A veces la novela intenta cuestionar o preguntarse cómo es que la política funciona de este modo en Bolivia. Pero esas preguntas claramente no son sino muestras del tiempo y su andar; no son preguntas sustantivas a la narración, marcan su contexto y detonan conversaciones que serán el pretexto para crear o indagar la intimidad. Días detenidos es una novela que más bien se preocupa de resolver el ámbito familiar. Lo que existe es una familia que vivió muchos años a la sombra de una serie de malos entendidos o en el mejor de los casos, bajo el asecho de distintas versiones de una misma historia: la muerte del padre de la protagonista.

Y es que, pensándolo mejor, la novela no es sobre la familia como totalidad, sino más bien, que se basa en el mecanismo que establecen los padres con los hijos. Están los padres de la protagonista con ella y su hermano, pero también está la relación que ella establece con su propio hijo. Ambas generaciones pueblan sus días de silencios y de la postergación de la verdad, como si ella fuese imposible de atrapar y concentrar y cada quien tuviera que armar la historia de su raíz con los fragmentos de conversaciones que atrapa de vez en cuando.  

Días detenidos probablemente sea el intento más arriesgado de indagar sobre la familia que se realizó en los últimos años en la narrativa boliviana; puede ponernos frente a la autoridad paterna y materna desde distintos lugares, ya sea por medio del silencio o de la enfermedad; pero lo que hay que reconocer es que es una mirada tranquila, sin rencor, ni venganza; más bien, lo que parece motivar a los personajes de la novela es un afán de comprensión bastante atemperado. Quieren comprender, pero bajo la lógica de la razón, no desde lo sensorial o lo instintivo que sería más visceral, y quizá por ello, más real, concreto y contundente. Hay cierto miedo por la verdad.
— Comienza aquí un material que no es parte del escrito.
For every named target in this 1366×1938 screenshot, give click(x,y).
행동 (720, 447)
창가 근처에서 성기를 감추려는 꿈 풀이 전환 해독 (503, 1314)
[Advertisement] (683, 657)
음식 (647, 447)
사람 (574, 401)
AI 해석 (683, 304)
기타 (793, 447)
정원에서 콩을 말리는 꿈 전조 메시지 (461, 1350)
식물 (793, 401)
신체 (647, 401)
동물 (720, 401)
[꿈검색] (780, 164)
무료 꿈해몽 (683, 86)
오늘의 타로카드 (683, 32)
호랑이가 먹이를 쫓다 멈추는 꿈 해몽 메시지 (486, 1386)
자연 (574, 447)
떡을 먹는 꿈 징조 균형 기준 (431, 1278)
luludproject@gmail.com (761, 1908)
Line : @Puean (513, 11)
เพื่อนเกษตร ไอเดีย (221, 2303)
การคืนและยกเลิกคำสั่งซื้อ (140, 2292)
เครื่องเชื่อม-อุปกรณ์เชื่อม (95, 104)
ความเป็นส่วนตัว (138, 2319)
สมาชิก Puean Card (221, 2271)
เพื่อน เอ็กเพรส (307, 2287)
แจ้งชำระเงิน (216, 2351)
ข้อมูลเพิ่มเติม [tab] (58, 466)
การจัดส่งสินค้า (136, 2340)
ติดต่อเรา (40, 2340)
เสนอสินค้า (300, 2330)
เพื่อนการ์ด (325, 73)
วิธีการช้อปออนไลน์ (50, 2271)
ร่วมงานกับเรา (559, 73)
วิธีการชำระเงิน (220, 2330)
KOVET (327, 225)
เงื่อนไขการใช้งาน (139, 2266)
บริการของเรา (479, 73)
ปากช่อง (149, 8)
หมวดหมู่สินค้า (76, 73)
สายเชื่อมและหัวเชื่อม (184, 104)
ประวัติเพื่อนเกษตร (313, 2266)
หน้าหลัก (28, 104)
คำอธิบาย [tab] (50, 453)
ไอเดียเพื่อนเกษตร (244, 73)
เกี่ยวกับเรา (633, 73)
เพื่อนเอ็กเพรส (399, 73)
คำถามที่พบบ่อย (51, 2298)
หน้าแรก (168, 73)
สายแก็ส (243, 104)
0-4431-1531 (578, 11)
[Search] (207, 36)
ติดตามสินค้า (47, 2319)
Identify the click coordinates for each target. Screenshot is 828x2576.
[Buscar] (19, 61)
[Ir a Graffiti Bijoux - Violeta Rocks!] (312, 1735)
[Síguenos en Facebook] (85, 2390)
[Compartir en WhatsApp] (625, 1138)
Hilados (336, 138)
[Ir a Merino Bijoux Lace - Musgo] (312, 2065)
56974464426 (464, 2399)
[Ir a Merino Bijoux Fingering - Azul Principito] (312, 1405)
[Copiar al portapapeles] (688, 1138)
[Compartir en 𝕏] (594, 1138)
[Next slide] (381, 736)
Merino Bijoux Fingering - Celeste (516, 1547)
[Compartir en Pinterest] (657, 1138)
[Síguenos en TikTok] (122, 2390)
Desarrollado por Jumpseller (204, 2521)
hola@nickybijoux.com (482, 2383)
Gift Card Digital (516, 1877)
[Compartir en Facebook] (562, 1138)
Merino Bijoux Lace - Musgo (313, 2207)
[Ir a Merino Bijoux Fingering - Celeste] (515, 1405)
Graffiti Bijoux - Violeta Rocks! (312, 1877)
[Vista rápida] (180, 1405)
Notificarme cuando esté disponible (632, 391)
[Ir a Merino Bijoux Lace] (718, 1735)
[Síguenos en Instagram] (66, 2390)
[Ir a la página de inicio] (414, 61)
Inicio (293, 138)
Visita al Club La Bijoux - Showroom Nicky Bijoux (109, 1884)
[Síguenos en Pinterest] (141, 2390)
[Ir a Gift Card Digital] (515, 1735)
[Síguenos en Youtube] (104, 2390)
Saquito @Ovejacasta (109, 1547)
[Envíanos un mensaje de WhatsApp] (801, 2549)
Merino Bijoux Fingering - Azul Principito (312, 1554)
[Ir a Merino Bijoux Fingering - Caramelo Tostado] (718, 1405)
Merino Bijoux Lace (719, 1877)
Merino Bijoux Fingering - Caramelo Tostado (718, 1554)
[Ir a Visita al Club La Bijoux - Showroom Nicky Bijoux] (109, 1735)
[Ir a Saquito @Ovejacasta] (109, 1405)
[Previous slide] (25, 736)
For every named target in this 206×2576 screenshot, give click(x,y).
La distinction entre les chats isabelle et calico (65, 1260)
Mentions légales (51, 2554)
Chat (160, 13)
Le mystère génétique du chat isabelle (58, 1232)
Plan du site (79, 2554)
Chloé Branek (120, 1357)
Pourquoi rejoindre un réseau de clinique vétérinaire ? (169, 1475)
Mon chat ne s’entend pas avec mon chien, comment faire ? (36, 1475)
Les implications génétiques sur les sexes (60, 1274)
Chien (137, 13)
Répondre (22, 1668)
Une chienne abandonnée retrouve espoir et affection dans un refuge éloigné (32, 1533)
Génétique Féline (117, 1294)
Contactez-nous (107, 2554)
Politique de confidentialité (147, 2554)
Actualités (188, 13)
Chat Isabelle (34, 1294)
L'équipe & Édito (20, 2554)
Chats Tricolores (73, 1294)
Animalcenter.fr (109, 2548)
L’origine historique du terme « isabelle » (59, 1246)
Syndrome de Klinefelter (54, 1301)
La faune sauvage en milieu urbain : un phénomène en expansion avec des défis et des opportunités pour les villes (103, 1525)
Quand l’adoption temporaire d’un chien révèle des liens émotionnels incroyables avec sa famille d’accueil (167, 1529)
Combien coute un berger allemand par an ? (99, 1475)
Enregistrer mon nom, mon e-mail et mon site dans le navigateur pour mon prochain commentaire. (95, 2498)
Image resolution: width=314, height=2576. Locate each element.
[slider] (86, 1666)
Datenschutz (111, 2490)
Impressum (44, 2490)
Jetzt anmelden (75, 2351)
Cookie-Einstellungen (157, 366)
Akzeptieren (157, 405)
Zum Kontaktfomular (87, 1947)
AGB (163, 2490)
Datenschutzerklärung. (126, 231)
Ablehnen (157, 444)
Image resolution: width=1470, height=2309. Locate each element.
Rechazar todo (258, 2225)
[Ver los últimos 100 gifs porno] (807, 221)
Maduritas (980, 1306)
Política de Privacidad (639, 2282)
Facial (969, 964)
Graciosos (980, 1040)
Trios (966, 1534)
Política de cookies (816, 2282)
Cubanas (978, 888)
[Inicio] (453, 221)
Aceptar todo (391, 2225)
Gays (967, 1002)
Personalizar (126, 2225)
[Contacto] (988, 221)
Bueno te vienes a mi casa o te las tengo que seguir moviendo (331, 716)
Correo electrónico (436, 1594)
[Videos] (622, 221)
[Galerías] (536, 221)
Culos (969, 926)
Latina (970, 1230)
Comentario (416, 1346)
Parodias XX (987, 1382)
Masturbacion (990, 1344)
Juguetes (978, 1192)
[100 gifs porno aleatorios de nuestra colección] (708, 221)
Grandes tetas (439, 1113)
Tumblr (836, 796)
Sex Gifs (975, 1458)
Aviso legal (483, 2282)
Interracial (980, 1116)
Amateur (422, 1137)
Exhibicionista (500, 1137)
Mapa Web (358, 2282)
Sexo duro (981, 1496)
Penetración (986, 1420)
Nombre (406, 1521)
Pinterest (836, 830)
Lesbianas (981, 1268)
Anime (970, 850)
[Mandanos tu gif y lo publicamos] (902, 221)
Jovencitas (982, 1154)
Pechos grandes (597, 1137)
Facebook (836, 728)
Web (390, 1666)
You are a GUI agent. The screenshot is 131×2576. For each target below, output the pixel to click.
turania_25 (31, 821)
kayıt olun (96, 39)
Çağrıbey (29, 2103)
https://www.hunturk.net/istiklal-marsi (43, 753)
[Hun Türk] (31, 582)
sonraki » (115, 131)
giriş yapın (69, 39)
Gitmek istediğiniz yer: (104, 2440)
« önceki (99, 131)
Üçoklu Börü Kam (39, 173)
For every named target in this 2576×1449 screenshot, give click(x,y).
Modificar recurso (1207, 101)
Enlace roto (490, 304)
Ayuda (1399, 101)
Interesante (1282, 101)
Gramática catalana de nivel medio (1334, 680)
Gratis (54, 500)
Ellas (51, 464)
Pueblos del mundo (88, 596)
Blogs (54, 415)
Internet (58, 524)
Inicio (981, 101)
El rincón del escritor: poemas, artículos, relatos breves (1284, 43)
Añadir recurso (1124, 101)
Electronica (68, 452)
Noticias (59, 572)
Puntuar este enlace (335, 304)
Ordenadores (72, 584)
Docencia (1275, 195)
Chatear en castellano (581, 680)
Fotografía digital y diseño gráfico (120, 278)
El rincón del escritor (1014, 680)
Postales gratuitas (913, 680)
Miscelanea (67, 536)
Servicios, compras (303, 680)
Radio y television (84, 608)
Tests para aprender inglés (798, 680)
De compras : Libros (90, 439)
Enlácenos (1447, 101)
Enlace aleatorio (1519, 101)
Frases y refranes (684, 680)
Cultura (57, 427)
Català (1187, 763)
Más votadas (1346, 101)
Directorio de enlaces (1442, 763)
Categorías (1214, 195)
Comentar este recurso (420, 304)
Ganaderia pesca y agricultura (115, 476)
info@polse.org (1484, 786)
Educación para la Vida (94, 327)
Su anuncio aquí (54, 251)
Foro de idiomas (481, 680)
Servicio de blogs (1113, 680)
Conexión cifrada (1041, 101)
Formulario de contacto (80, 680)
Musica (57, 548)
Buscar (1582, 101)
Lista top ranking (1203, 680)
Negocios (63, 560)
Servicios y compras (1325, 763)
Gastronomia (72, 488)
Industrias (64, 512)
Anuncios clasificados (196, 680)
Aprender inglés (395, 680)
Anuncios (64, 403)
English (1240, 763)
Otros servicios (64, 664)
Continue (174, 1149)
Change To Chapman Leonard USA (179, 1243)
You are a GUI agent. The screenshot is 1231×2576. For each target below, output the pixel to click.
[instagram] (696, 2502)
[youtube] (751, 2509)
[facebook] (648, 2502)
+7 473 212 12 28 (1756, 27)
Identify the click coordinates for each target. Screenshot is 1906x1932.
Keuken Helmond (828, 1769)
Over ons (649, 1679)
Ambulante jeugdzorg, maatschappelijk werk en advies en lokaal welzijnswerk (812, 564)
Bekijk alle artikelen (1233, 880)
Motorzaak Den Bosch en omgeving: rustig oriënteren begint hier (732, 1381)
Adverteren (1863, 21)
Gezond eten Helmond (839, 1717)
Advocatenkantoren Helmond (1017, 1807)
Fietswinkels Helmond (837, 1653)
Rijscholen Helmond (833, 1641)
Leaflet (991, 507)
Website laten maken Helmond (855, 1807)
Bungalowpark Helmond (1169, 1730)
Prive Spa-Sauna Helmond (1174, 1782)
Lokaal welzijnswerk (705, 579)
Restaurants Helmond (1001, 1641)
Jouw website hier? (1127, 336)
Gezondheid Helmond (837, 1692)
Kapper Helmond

Hay cierta sensación de orfandad que los personajes establecen en su relación con su propia historia y que está marcada en que, si bien son familia, han pasado muchos años separados unos de otros y ya no saben cómo comunicarse, si no es por medio de los sentidos comunes que dan los sobreentendidos o las anécdotas pasajeras del pasado o las cuestiones cotidianas que deben ser resueltas inmediatamente. Y el único momento, aquella memorable narración que el hermano arma para su hermana sobre por qué y en qué circunstancias falleció su padre, queda en entredicho porque no se sabe si es una fabulación más o la verdad. Si es la verdad, la novela se cierra; pero si es una fabulación elaborada por el hermano para solamente tranquilizar a la hermana que ansía saber su verdad para luego escribirla, la novela no cierra, continua, pero en otro espacio: el del lector que podría con las claves que tiene, construir un nuevo relato de los días detenidos de esta familia y su deterioro moral, económico, mental y temporal. 

Y en este sentido, la narrativa de Ruiz Plaza va configurando a la familia como uno de sus temas medulares; como algo que no se entiende, algo que se evita o que se desea. La familia, entonces, como detonante que, para bien o para mal, hace avanzar los días.